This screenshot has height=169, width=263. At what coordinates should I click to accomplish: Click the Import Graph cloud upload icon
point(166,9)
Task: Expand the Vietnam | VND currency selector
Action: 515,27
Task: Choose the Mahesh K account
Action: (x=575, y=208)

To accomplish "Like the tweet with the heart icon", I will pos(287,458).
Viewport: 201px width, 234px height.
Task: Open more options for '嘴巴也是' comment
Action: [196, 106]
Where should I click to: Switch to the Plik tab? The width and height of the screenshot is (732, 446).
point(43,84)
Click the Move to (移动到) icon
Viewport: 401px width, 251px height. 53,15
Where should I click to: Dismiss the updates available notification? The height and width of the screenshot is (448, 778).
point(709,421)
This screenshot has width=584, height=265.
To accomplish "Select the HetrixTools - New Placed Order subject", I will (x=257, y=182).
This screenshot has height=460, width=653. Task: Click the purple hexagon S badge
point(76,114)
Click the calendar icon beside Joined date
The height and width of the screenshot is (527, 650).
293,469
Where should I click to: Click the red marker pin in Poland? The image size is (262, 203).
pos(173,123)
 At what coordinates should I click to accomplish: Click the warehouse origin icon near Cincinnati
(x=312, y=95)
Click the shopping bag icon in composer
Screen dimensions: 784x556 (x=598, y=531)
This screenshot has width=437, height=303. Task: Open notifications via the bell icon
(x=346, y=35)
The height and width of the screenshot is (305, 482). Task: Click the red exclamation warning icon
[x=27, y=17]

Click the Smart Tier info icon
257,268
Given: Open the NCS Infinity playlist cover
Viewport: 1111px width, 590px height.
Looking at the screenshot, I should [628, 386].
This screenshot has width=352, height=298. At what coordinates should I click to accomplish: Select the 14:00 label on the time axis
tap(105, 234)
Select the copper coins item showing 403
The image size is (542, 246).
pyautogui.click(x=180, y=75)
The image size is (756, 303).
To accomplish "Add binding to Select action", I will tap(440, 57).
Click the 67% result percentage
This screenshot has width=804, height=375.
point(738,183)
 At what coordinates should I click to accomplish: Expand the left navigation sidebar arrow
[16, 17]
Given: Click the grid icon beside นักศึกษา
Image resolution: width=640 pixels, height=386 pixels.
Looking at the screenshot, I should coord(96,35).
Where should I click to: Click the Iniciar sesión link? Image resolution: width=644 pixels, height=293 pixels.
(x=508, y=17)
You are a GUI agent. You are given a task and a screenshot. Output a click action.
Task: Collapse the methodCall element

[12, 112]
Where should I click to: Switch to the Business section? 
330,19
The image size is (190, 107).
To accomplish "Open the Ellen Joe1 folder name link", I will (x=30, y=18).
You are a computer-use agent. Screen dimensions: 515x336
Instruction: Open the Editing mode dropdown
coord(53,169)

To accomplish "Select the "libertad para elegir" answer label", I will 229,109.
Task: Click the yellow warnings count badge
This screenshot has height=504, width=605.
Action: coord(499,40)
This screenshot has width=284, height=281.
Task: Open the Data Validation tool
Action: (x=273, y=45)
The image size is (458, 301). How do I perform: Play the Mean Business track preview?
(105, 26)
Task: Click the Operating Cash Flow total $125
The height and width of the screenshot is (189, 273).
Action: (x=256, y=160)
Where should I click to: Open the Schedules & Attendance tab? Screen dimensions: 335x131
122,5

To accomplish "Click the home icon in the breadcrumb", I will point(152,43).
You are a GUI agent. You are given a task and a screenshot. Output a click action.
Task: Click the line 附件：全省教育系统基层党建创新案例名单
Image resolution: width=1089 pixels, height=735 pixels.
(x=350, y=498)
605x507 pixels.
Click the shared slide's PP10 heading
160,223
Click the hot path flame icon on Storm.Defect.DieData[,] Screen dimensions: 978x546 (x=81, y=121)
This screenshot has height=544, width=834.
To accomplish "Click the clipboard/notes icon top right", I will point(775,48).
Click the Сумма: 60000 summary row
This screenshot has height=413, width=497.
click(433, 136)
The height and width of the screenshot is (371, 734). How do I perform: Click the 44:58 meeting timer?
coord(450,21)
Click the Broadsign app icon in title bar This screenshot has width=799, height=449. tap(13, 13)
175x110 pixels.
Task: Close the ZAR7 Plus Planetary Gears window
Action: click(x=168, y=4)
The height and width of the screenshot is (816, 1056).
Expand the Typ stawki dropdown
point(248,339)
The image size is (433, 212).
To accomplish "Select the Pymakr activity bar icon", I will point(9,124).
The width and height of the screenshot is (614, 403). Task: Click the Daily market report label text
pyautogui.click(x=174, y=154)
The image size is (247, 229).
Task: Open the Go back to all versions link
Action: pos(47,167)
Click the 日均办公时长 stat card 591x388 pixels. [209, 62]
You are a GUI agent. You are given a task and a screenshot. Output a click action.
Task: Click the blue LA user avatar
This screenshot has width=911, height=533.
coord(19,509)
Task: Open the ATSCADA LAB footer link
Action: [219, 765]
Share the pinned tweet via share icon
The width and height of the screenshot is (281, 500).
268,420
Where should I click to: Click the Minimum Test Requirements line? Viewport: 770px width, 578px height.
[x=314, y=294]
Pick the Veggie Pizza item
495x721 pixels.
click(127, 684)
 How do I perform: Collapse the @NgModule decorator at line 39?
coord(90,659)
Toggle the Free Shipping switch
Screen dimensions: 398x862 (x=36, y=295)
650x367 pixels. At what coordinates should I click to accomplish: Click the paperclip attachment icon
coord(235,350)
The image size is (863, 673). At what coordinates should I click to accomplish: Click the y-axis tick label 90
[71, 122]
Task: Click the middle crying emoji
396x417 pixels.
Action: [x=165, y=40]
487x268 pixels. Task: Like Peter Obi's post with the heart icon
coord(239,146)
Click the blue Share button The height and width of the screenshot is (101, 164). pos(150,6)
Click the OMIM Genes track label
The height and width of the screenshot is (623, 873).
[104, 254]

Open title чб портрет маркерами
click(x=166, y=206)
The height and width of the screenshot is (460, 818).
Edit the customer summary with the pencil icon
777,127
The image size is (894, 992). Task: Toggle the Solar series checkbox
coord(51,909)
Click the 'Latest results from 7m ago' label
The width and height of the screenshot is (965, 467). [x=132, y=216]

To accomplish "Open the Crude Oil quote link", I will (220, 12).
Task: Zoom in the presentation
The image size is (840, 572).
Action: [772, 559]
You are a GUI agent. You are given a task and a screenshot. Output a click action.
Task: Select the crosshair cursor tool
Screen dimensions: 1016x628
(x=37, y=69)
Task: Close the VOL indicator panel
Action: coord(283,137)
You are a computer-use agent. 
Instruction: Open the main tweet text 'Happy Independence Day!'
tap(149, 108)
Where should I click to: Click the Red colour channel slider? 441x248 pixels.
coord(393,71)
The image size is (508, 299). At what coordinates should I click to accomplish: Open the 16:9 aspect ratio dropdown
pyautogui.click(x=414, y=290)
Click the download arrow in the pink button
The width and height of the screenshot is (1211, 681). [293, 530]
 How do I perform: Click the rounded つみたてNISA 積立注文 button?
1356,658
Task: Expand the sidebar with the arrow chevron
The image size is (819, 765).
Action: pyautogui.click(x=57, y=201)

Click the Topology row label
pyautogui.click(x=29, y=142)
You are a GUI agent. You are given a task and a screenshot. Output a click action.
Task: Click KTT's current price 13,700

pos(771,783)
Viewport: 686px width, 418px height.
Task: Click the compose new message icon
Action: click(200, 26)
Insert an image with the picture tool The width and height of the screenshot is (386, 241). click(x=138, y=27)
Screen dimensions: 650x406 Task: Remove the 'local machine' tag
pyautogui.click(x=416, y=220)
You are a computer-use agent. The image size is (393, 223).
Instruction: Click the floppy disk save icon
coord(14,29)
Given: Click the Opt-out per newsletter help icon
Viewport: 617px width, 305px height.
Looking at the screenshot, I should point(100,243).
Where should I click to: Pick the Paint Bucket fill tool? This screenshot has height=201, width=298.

┄┄┄┄┄┄┄┄┄┄

# The problem:
Copy the listing in full, and keep every word exactly as it is.

# Your response:
This screenshot has height=169, width=263. At what coordinates should I click to accomplish: Click the Import Graph cloud upload icon
point(166,9)
Task: Expand the Vietnam | VND currency selector
Action: 515,27
Task: Choose the Mahesh K account
Action: (x=575, y=208)

To accomplish "Like the tweet with the heart icon", I will pos(287,458).
Viewport: 201px width, 234px height.
Task: Open more options for '嘴巴也是' comment
Action: [196, 106]
Where should I click to: Switch to the Plik tab? The width and height of the screenshot is (732, 446).
point(43,84)
Click the Move to (移动到) icon
Viewport: 401px width, 251px height. 53,15
Where should I click to: Dismiss the updates available notification? The height and width of the screenshot is (448, 778).
point(709,421)
This screenshot has width=584, height=265.
To accomplish "Select the HetrixTools - New Placed Order subject", I will (x=257, y=182).
This screenshot has height=460, width=653. Task: Click the purple hexagon S badge
point(76,114)
Click the calendar icon beside Joined date
The height and width of the screenshot is (527, 650).
293,469
Where should I click to: Click the red marker pin in Poland? The image size is (262, 203).
pos(173,123)
 At what coordinates should I click to accomplish: Click the warehouse origin icon near Cincinnati
(x=312, y=95)
Click the shopping bag icon in composer
Screen dimensions: 784x556 (x=598, y=531)
This screenshot has width=437, height=303. Task: Open notifications via the bell icon
(x=346, y=35)
The height and width of the screenshot is (305, 482). Task: Click the red exclamation warning icon
[x=27, y=17]

Click the Smart Tier info icon
257,268
Given: Open the NCS Infinity playlist cover
Viewport: 1111px width, 590px height.
Looking at the screenshot, I should [628, 386].
This screenshot has width=352, height=298. At what coordinates should I click to accomplish: Select the 14:00 label on the time axis
tap(105, 234)
Select the copper coins item showing 403
The image size is (542, 246).
pyautogui.click(x=180, y=75)
The image size is (756, 303).
To accomplish "Add binding to Select action", I will tap(440, 57).
Click the 67% result percentage
This screenshot has width=804, height=375.
point(738,183)
 At what coordinates should I click to accomplish: Expand the left navigation sidebar arrow
[16, 17]
Given: Click the grid icon beside นักศึกษา
Image resolution: width=640 pixels, height=386 pixels.
Looking at the screenshot, I should coord(96,35).
Where should I click to: Click the Iniciar sesión link? Image resolution: width=644 pixels, height=293 pixels.
(x=508, y=17)
You are a GUI agent. You are given a task and a screenshot. Output a click action.
Task: Collapse the methodCall element

[12, 112]
Where should I click to: Switch to the Business section? 
330,19
The image size is (190, 107).
To accomplish "Open the Ellen Joe1 folder name link", I will (x=30, y=18).
You are a computer-use agent. Screen dimensions: 515x336
Instruction: Open the Editing mode dropdown
coord(53,169)

To accomplish "Select the "libertad para elegir" answer label", I will 229,109.
Task: Click the yellow warnings count badge
This screenshot has height=504, width=605.
Action: coord(499,40)
This screenshot has width=284, height=281.
Task: Open the Data Validation tool
Action: (x=273, y=45)
The image size is (458, 301). How do I perform: Play the Mean Business track preview?
(105, 26)
Task: Click the Operating Cash Flow total $125
The height and width of the screenshot is (189, 273).
Action: (x=256, y=160)
Where should I click to: Open the Schedules & Attendance tab? Screen dimensions: 335x131
122,5

To accomplish "Click the home icon in the breadcrumb", I will point(152,43).
You are a GUI agent. You are given a task and a screenshot. Output a click action.
Task: Click the line 附件：全省教育系统基层党建创新案例名单
Image resolution: width=1089 pixels, height=735 pixels.
(x=350, y=498)
605x507 pixels.
Click the shared slide's PP10 heading
160,223
Click the hot path flame icon on Storm.Defect.DieData[,] Screen dimensions: 978x546 (x=81, y=121)
This screenshot has height=544, width=834.
To accomplish "Click the clipboard/notes icon top right", I will point(775,48).
Click the Сумма: 60000 summary row
This screenshot has height=413, width=497.
click(433, 136)
The height and width of the screenshot is (371, 734). How do I perform: Click the 44:58 meeting timer?
coord(450,21)
Click the Broadsign app icon in title bar This screenshot has width=799, height=449. tap(13, 13)
175x110 pixels.
Task: Close the ZAR7 Plus Planetary Gears window
Action: click(x=168, y=4)
The height and width of the screenshot is (816, 1056).
Expand the Typ stawki dropdown
point(248,339)
The image size is (433, 212).
To accomplish "Select the Pymakr activity bar icon", I will point(9,124).
The width and height of the screenshot is (614, 403). Task: Click the Daily market report label text
pyautogui.click(x=174, y=154)
The image size is (247, 229).
Task: Open the Go back to all versions link
Action: pos(47,167)
Click the 日均办公时长 stat card 591x388 pixels. [209, 62]
You are a GUI agent. You are given a task and a screenshot. Output a click action.
Task: Click the blue LA user avatar
This screenshot has width=911, height=533.
coord(19,509)
Task: Open the ATSCADA LAB footer link
Action: [219, 765]
Share the pinned tweet via share icon
The width and height of the screenshot is (281, 500).
268,420
Where should I click to: Click the Minimum Test Requirements line? Viewport: 770px width, 578px height.
[x=314, y=294]
Pick the Veggie Pizza item
495x721 pixels.
click(127, 684)
 How do I perform: Collapse the @NgModule decorator at line 39?
coord(90,659)
Toggle the Free Shipping switch
Screen dimensions: 398x862 (x=36, y=295)
650x367 pixels. At what coordinates should I click to accomplish: Click the paperclip attachment icon
coord(235,350)
The image size is (863, 673). At what coordinates should I click to accomplish: Click the y-axis tick label 90
[71, 122]
Task: Click the middle crying emoji
396x417 pixels.
Action: [x=165, y=40]
487x268 pixels. Task: Like Peter Obi's post with the heart icon
coord(239,146)
Click the blue Share button The height and width of the screenshot is (101, 164). pos(150,6)
Click the OMIM Genes track label
The height and width of the screenshot is (623, 873).
[104, 254]

Open title чб портрет маркерами
click(x=166, y=206)
The height and width of the screenshot is (460, 818).
Edit the customer summary with the pencil icon
777,127
The image size is (894, 992). Task: Toggle the Solar series checkbox
coord(51,909)
Click the 'Latest results from 7m ago' label
The width and height of the screenshot is (965, 467). [x=132, y=216]

To accomplish "Open the Crude Oil quote link", I will (220, 12).
Task: Zoom in the presentation
The image size is (840, 572).
Action: [772, 559]
You are a GUI agent. You are given a task and a screenshot. Output a click action.
Task: Select the crosshair cursor tool
Screen dimensions: 1016x628
(x=37, y=69)
Task: Close the VOL indicator panel
Action: coord(283,137)
You are a computer-use agent. 
Instruction: Open the main tweet text 'Happy Independence Day!'
tap(149, 108)
Where should I click to: Click the Red colour channel slider? 441x248 pixels.
coord(393,71)
The image size is (508, 299). At what coordinates should I click to accomplish: Open the 16:9 aspect ratio dropdown
pyautogui.click(x=414, y=290)
Click the download arrow in the pink button
The width and height of the screenshot is (1211, 681). [293, 530]
 How do I perform: Click the rounded つみたてNISA 積立注文 button?
1356,658
Task: Expand the sidebar with the arrow chevron
The image size is (819, 765).
Action: pyautogui.click(x=57, y=201)

Click the Topology row label
pyautogui.click(x=29, y=142)
You are a GUI agent. You are given a task and a screenshot. Output a click action.
Task: Click KTT's current price 13,700

pos(771,783)
Viewport: 686px width, 418px height.
Task: Click the compose new message icon
Action: click(200, 26)
Insert an image with the picture tool The width and height of the screenshot is (386, 241). click(x=138, y=27)
Screen dimensions: 650x406 Task: Remove the 'local machine' tag
pyautogui.click(x=416, y=220)
You are a computer-use agent. The image size is (393, 223).
Instruction: Click the floppy disk save icon
coord(14,29)
Given: Click the Opt-out per newsletter help icon
Viewport: 617px width, 305px height.
Looking at the screenshot, I should point(100,243).
Where should I click to: Pick the Paint Bucket fill tool? This screenshot has height=201, width=298.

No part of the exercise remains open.